WHAT YOU WILL DO:
Repeat, please, exactly the lines from the one that has "You are a computer-use agent. 939x502 pixels." through the end of the records below, with pictures dropped.

+--

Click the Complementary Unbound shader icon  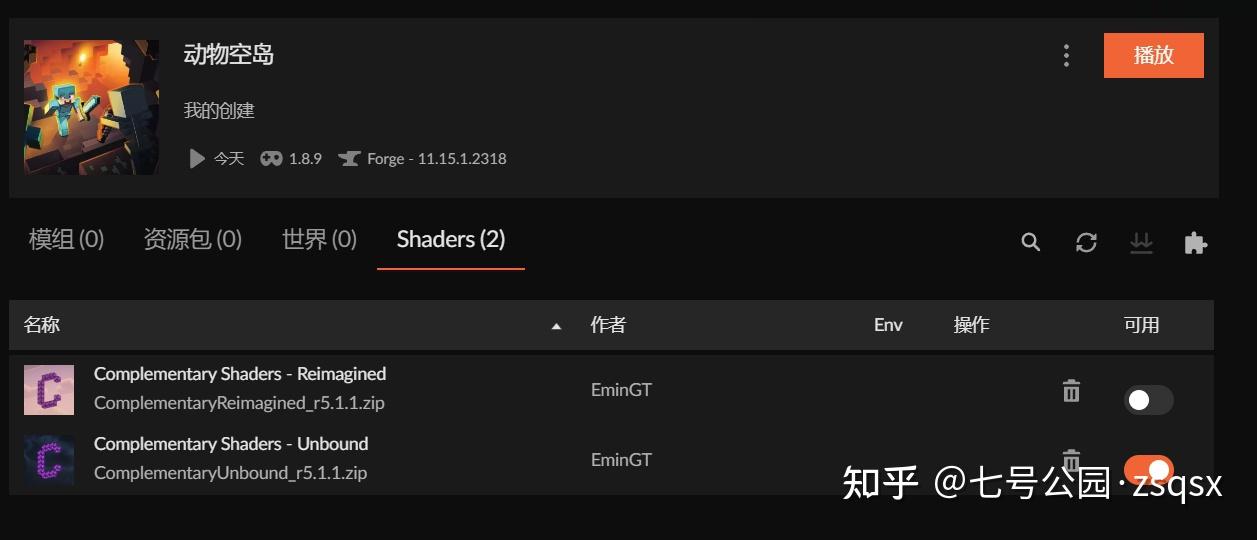coord(49,460)
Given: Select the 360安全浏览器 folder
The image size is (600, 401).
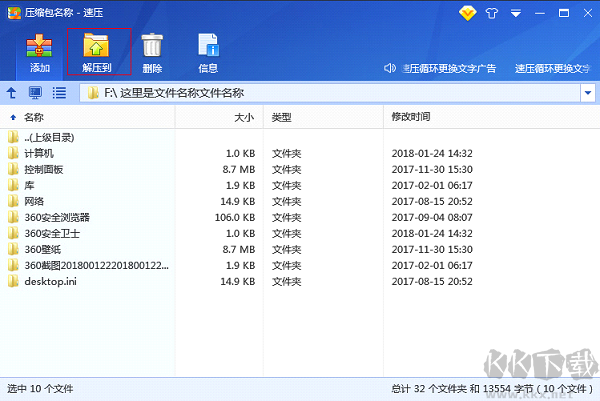Looking at the screenshot, I should coord(57,217).
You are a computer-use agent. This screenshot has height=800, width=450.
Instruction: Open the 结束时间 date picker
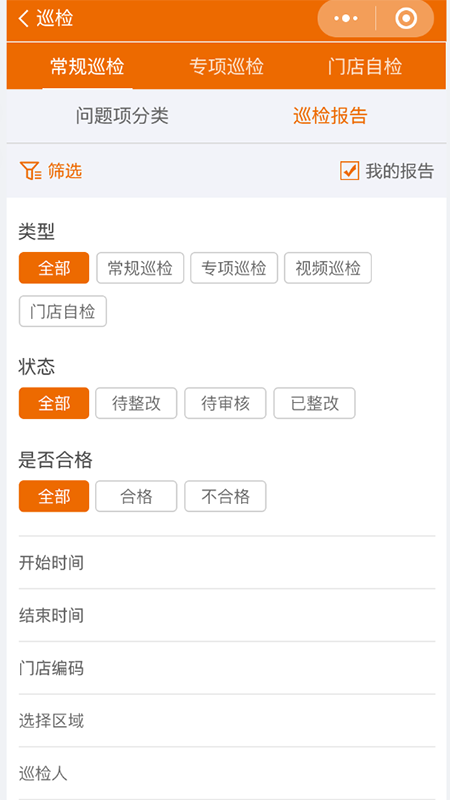(x=227, y=615)
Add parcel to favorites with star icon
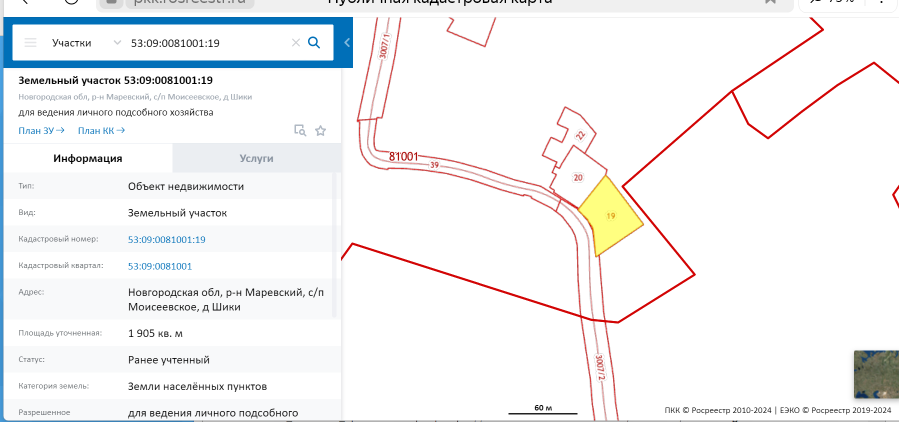 [x=321, y=130]

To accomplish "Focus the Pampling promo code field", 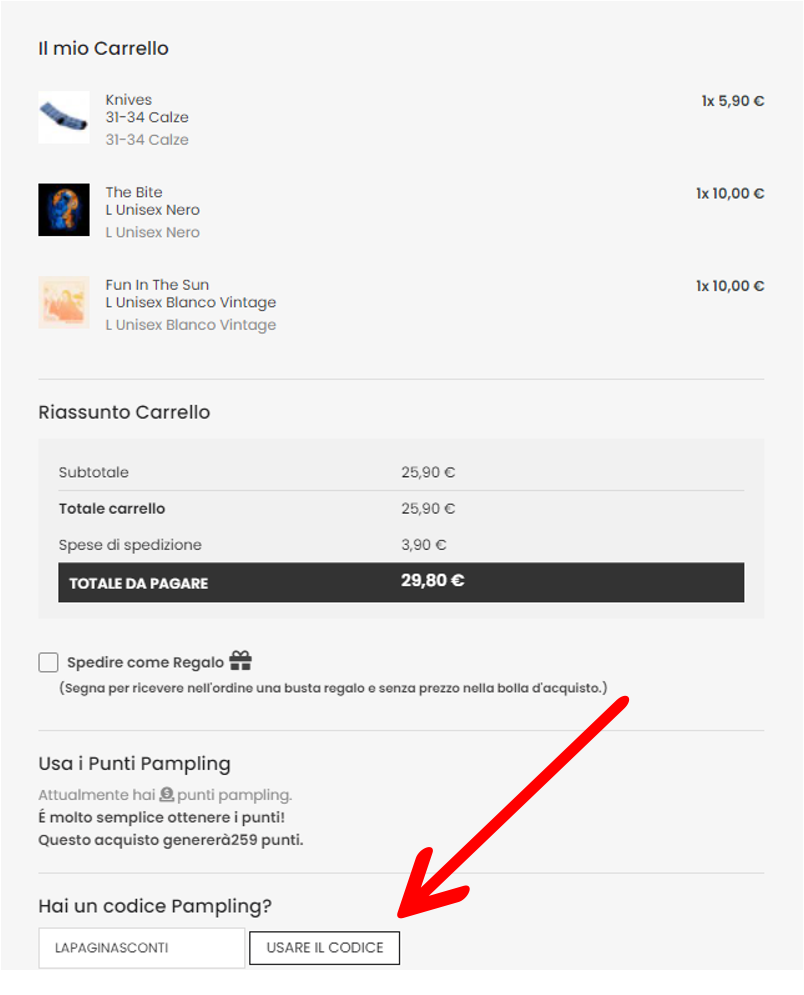I will pos(141,947).
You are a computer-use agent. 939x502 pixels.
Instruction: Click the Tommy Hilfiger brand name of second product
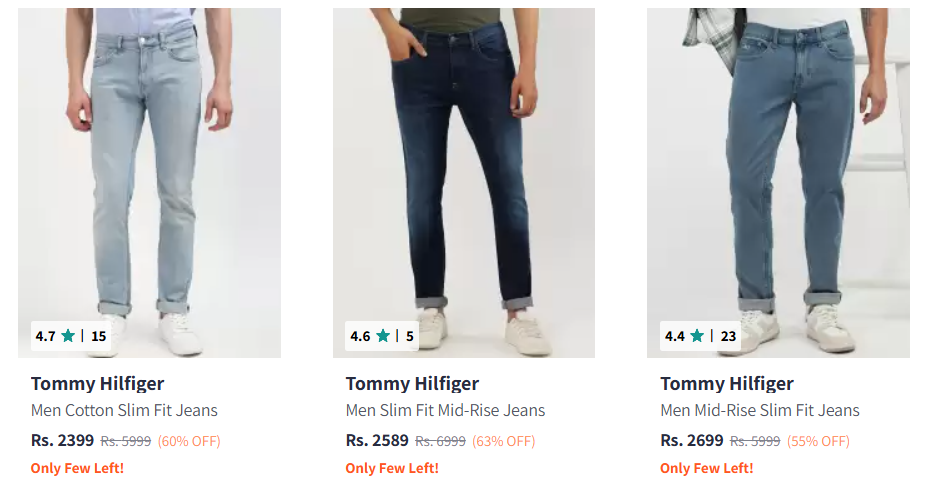pos(412,384)
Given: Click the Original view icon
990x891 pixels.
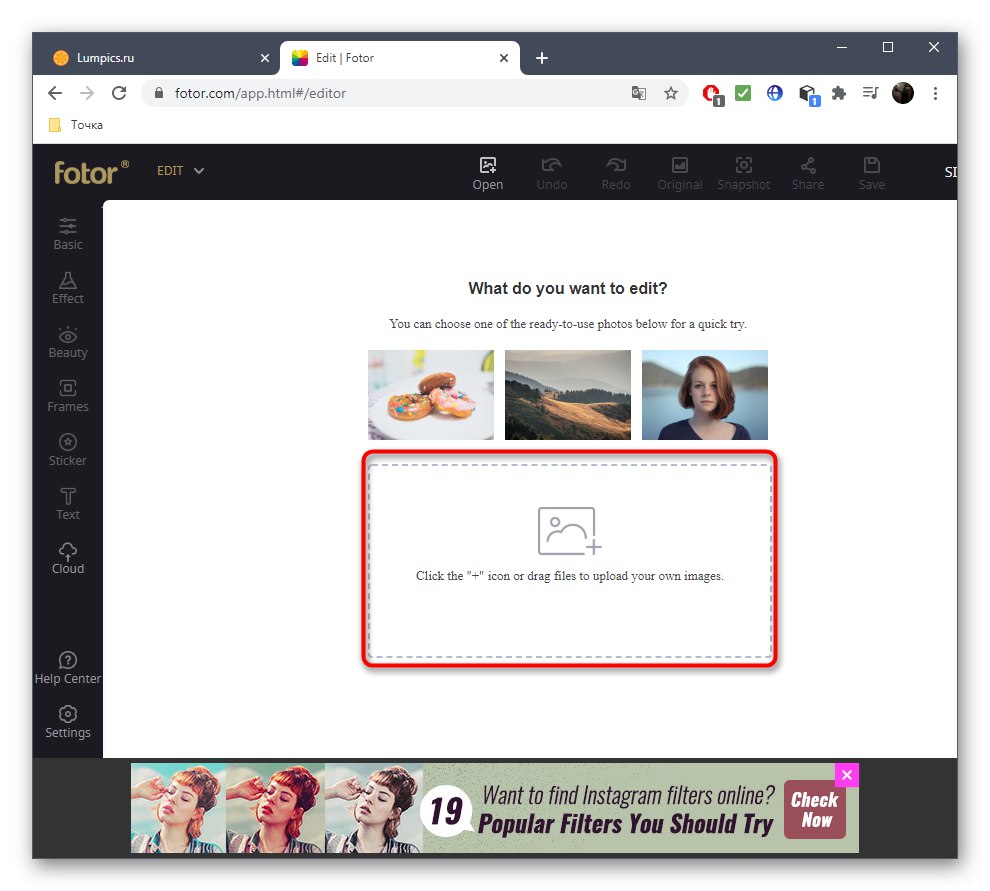Looking at the screenshot, I should pyautogui.click(x=680, y=172).
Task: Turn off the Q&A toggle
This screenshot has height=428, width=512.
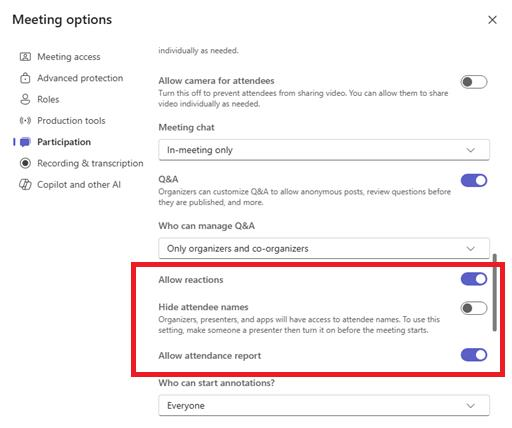Action: point(474,180)
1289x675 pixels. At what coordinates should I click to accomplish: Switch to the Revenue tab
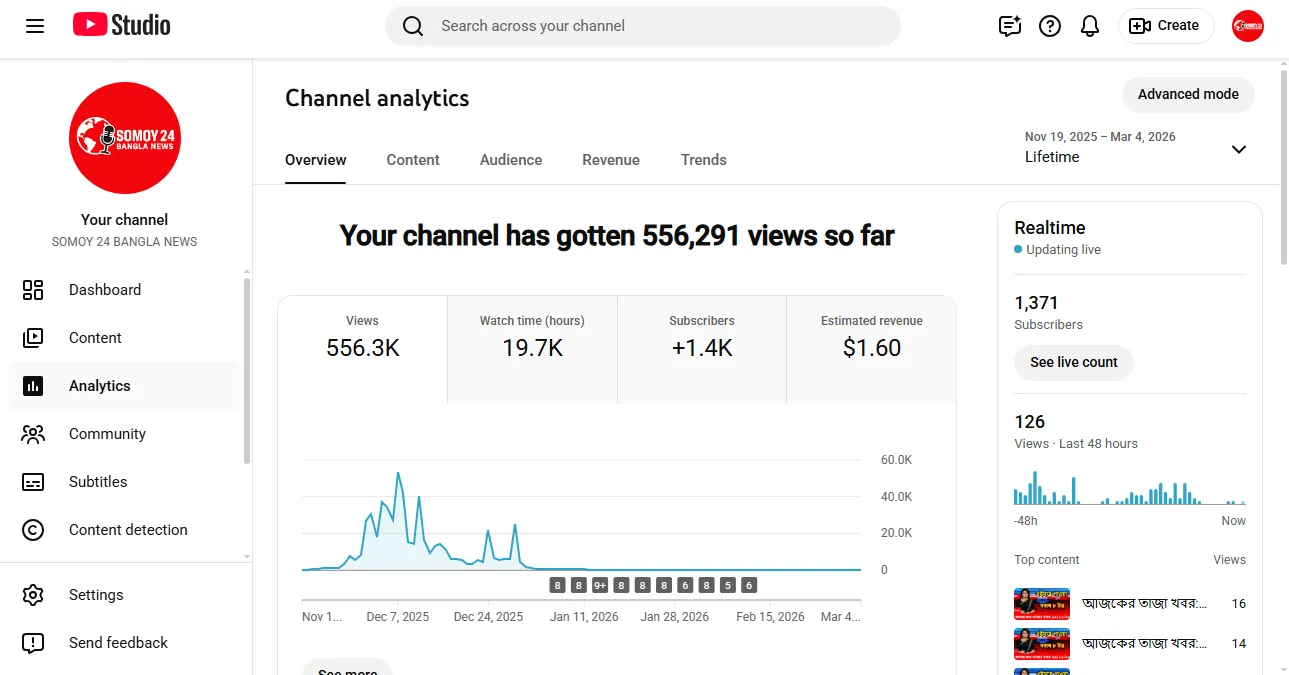point(611,160)
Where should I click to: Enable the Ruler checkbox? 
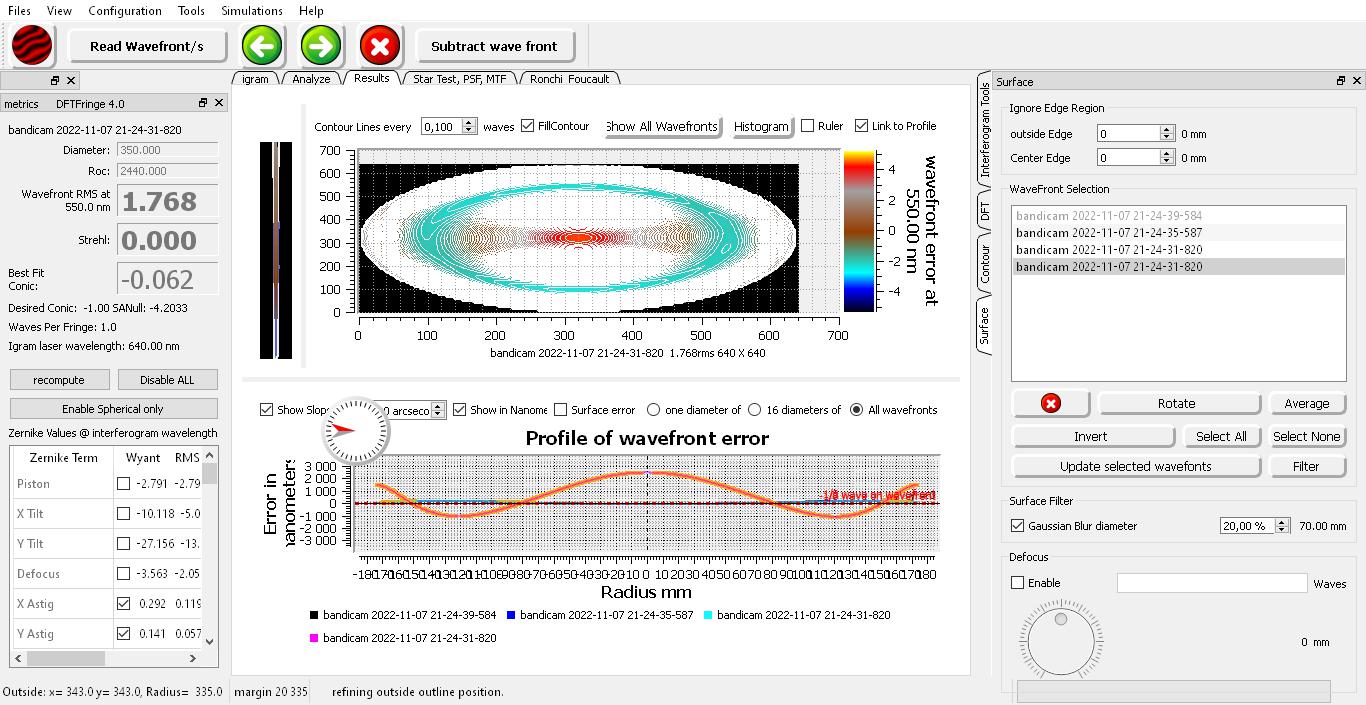tap(808, 126)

+--

FINISHED TASK:
You are a computer-use agent. 939x502 pixels.
Instruction: Click the Tommy Hilfiger brand name of second product
pos(412,384)
Given: Click the Original view icon
990x891 pixels.
Looking at the screenshot, I should pyautogui.click(x=680, y=172).
Task: Turn off the Q&A toggle
This screenshot has height=428, width=512.
Action: point(474,180)
1289x675 pixels. At what coordinates should I click to accomplish: Switch to the Revenue tab
point(611,160)
Where should I click to: Enable the Ruler checkbox? 
tap(808, 126)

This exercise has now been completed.